编辑:从 NumPy 1.9 开始,看起来 inner1d 可能更快。(感谢 Nuno Aniceto 指出这一点):
In [9]: %timeit -n 1000000 inner1d(d,d)
1000000 loops, best of 3: 1.39 µs per loop
In [14]: %timeit -n 1000000 einsum('ij,ij -> i', d, d)
1000000 loops, best of 3: 1.8 µs per loop
PS。始终在与预期用例相似的输入上为自己测试基准。结果可能因多种原因而有所不同,例如输入大小、硬件、操作系统、Python 版本、NumPy 版本、编译器和库(例如 ATLAS、MKL、BLAS)。

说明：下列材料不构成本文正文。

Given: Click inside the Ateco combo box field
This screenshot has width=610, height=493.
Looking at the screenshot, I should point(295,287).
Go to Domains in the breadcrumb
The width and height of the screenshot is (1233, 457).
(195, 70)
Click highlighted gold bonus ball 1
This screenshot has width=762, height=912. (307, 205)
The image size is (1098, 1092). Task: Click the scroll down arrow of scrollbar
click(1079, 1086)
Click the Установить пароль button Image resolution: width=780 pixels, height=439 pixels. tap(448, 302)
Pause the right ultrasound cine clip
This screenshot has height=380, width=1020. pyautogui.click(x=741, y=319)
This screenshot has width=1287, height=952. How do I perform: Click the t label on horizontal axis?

如果你有 NumPy 1.6 或更高版本,你可以使用np.einsum:
In [40]: %timeit np.einsum('ij,ij -> i', d, d)
1000000 loops, best of 3: 1.79 us per loop
In [46]: from numpy.core.umath_tests import inner1d
In [48]: %timeit inner1d(d, d)
100000 loops, best of 3: 1.97 us per loop
In [44]: %timeit np.sum(d*d, axis=1)
100000 loops, best of 3: 5.39 us per loop
In [41]: %timeit np.diag(np.dot(d,d.T))
100000 loops, best of 3: 7.2 us per loop
In [42]: %timeit np.array([np.dot(d[i,:],d[i,:]) for i in range(d.shape[0])])
10000 loops, best of 3: 26.1 us per loop